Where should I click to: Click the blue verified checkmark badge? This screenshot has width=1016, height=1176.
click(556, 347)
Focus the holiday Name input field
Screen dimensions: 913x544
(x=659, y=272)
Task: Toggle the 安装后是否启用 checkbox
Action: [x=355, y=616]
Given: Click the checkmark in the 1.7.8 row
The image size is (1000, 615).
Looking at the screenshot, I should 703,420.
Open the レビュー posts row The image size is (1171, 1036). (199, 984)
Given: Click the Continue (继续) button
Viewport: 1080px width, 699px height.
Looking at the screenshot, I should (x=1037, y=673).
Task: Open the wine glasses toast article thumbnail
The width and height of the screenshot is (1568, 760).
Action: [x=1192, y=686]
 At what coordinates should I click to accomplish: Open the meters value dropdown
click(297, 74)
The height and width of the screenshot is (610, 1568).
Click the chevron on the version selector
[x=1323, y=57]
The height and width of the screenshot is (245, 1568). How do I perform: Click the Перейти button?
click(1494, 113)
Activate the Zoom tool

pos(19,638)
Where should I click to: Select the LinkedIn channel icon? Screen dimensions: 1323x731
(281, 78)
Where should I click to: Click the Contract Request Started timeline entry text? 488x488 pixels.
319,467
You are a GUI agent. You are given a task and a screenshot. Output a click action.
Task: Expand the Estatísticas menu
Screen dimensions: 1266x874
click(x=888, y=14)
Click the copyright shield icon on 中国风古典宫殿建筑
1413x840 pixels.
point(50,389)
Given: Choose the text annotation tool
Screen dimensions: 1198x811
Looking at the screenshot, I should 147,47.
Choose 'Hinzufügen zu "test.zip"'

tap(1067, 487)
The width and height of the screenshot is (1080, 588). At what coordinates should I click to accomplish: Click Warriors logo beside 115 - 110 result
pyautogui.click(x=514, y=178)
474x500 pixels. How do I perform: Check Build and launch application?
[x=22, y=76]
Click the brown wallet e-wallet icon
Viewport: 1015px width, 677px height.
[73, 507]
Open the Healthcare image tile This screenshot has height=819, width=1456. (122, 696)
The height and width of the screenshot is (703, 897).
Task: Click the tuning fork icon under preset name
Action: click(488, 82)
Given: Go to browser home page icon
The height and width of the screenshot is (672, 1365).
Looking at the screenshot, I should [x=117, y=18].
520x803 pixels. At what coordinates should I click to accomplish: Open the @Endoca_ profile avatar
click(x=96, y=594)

--- Problem ---
For the material above, reproduce exactly the lines from the line with "Viewport: 1015px width, 677px height." to the line with "Given: Go to browser home page icon", inclusive, and exclude all others.

--- Answer space ---
Viewport: 1015px width, 677px height.
[73, 507]
Open the Healthcare image tile This screenshot has height=819, width=1456. (122, 696)
The height and width of the screenshot is (703, 897).
Task: Click the tuning fork icon under preset name
Action: click(488, 82)
Given: Go to browser home page icon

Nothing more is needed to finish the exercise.